> _Problem to work on_: Render the records, from their start through the line containing "click(406, 296)", as a Markdown table with the columns Row and Text, one numbered row per line, with blank lines dropped. Leave the pictures out.

> _Supplied data_:
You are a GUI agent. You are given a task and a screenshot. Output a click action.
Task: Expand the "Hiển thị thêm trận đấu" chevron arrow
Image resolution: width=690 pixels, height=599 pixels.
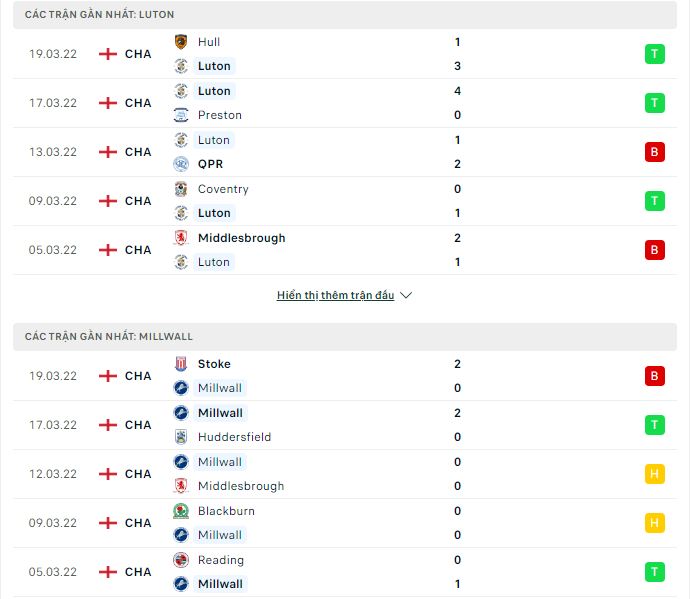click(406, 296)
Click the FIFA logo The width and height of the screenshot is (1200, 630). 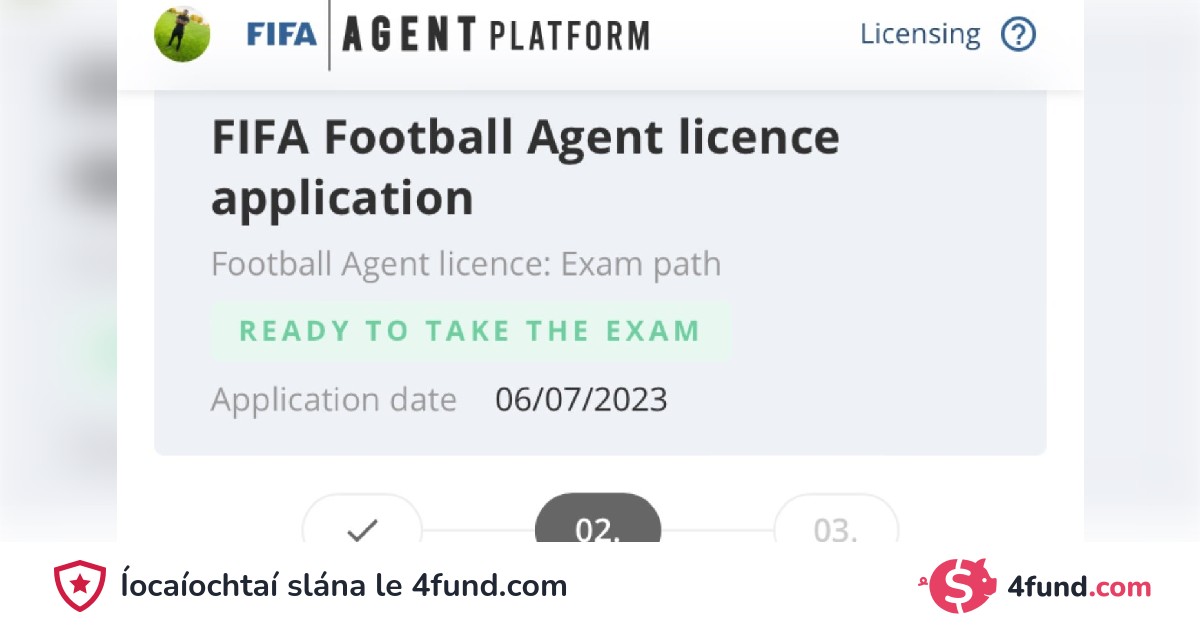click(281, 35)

> _Solution to this exercise_:
| Row | Text |
|---|---|
| 1 | You are a GUI agent. You are given a task and a screenshot. Output a click action. |
| 2 | Task: Expand the "Hiển thị thêm trận đấu" chevron arrow |
| 3 | Image resolution: width=690 pixels, height=599 pixels. |
| 4 | click(406, 296) |